Even if the requirements for submitting an application from Norway are not met, the authorities shall always, on their own initiative, consider whether strong grounds of reasonableness are present that indicate that the application should nonetheless be taken under consideration, cf. Section 56 third paragraph of the Immigration Act and Section 10-1 fourth paragraph of the Immigration Regulations.

4.3. Application form and other documentation

4.3.1. Application form

As a rule, applications for residence permits must be registered online (Application Portal Norway (external link)). In exceptional cases, the UDI’s own form can be used: ‘Application for a permit for residence or work’ (external link to PDF).

4.3.2. Other documentation

The body that receives the application must ensure that the applicant has filled in the relevant document list and submitted all the documents on the list.

The document list is available on the UDI website:

The originals of documents must be enclosed together with a translation into Norwegian or English.

If the case documents are not submitted electronically, it is usually sufficient that a copy of the documents is sent to the UDI. In such case, it is a condition that the original document has been presented to and the copy confirmed by the foreign service mission or the police.

4.3.3. Other documentation – applying with proxy

When the employer applies for a residence permit on behalf of the applicant, having a written authorisation from the person, it is sufficient to present copies of documentation of education and/or work experience and copy of the passport of the applicant. The employer does not need to present this documentation in original.

The immigration authorities may request original documentation of education and/or work experience to be presented on a later stage. For example, in the decision in the case of the foreign national, the immigration authorities may request original documentation to be presented to the police when the applicant meets at the police to arrange with a residence card, proving the residence permit.

Please also note that, when the application have been submitted with a written authorisation, the police must carry out control of person and original passport when the applicant meets at the police to arrange with a residence card, proving the residence permit, see UDI 2011-040 Control of persons and checks of original identity documents in connection with applications for visas and residence permits  punkt 3.2 og 3.3.

4.4. Fee

For an application for a residence permit to be considered, a fee must be paid when the application is submitted. The size of the fee is stipulated in section 17-10 of the Immigration Regulations. The obligation to pay a fee also applies to applicants who are covered by the EEA Agreement who apply for a residence permit as a skilled worker.

4.5. The early employment scheme

The early employment scheme means that an employer can allow an employee to start work before a permit has been granted. For further information about conditions, procedures and documentation requirements in this context, see sections 6-8 and 10-4 of the Immigration Regulations and UDI 2016-003

If the application for a temporary residence permit is rejected, the permission to work pursuant to the above-mentioned provision lapses from the decision date.
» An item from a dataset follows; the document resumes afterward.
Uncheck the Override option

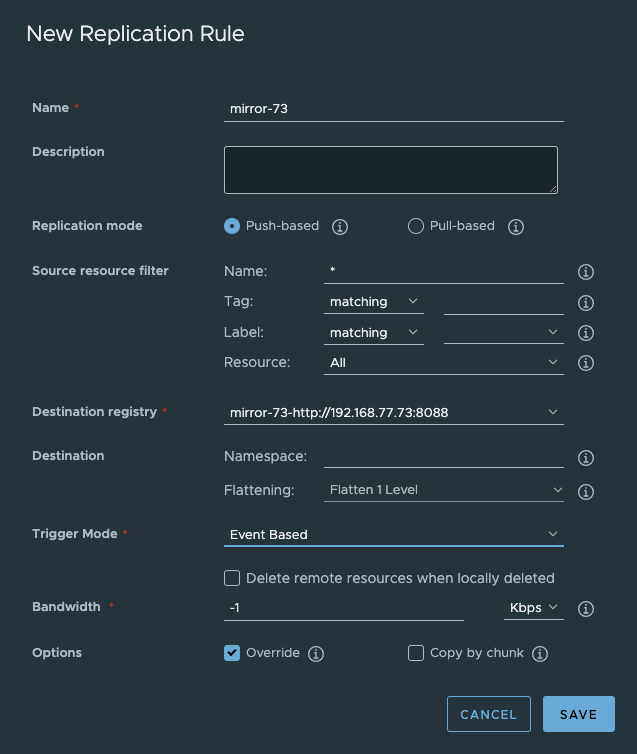(x=232, y=653)
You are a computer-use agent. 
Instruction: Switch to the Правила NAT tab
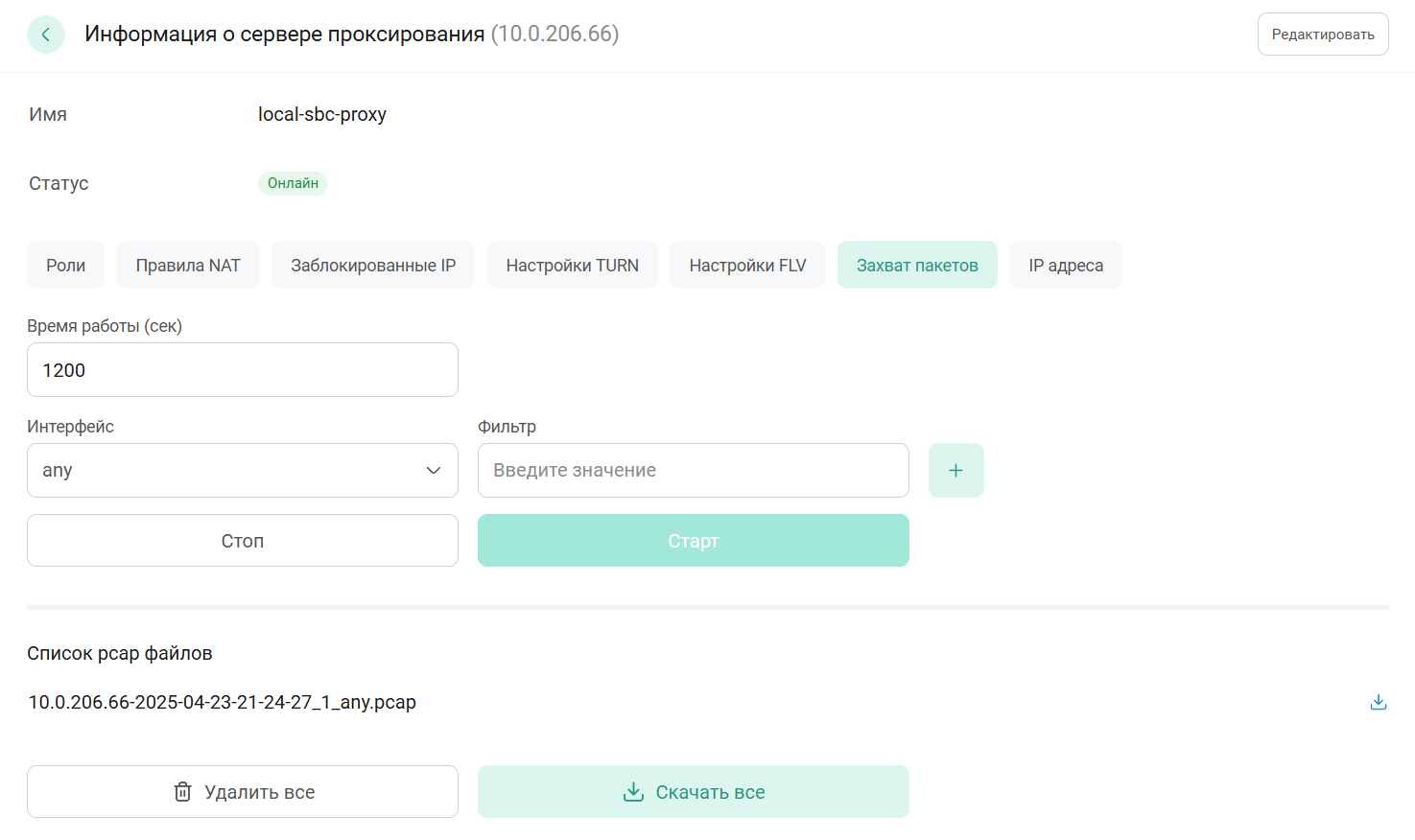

4.6. Residence permit during the processing of an application

If it is probable that the application for a temporary residence permit will be granted, the applicant can be issued a permit to start work pending ordinary processing of the application. For further information about conditions and procedures in this context, see section 57 of the Immigration Act and UDI 2010-147 (only available in Norwegian).

If the application for a temporary residence permit is rejected, the permission to work pursuant to the above-mentioned provision lapses from the decision date.

4.7. Power of decision

As a rule, first-time applications for a residence permit as a skilled worker are decided by the UDI, cf. section 65 first paragraph of the Immigration Act. Certain foreign service missions are also authorised to grant applications for a residence permit as a skilled worker if there is no doubt that the conditions are met, cf. section 13-4 of the Immigration Regulations. The foreign service missions to which this applies are listed in Appendix 18 to the Immigration Regulations. See also UDI 2010-114 (only available in Norwegian).

5. Content and duration of the permit

5.1. Content

A residence permit for a skilled worker pursuant to the Immigration Regulations section 6-1 first paragraph applies to a specific type of work, cf. sixth paragraph of the provision. The type of work concerned shall be specified in the decision. The permit does not confer a right to take other types of work than that stated in the decision, or to engage in self-employed work as a main or secondary source of income.

If the quota pursuant to section 6-1 first paragraph letter (c) has been filled, and the applicant is a national of a WTO country and is to work for an international company, a permit can be granted for specific work for a specific employer pursuant to section 6-1 first paragraph, cf. sixth paragraph.

The permit can be renewed, cf. the Immigration Act section 61 first paragraph and the Immigration Regulations section 10-21 second paragraph, and it forms the basis for a permanent residence permit, cf. the Immigration Act section 60 third paragraph letter (d).

The permit forms the basis for family immigration, cf. the Immigration Act section 40 ff.

5.2. Duration

First-time residence permits pursuant to section 6-1 first and fifth paragraphs of the Immigration Regulations can be granted for three years, but not, however, for longer than the period applied for and not for a period that exceeds the duration of the employment relationship, cf. section 10-16 first and fifth paragraphs of the Immigration Regulations.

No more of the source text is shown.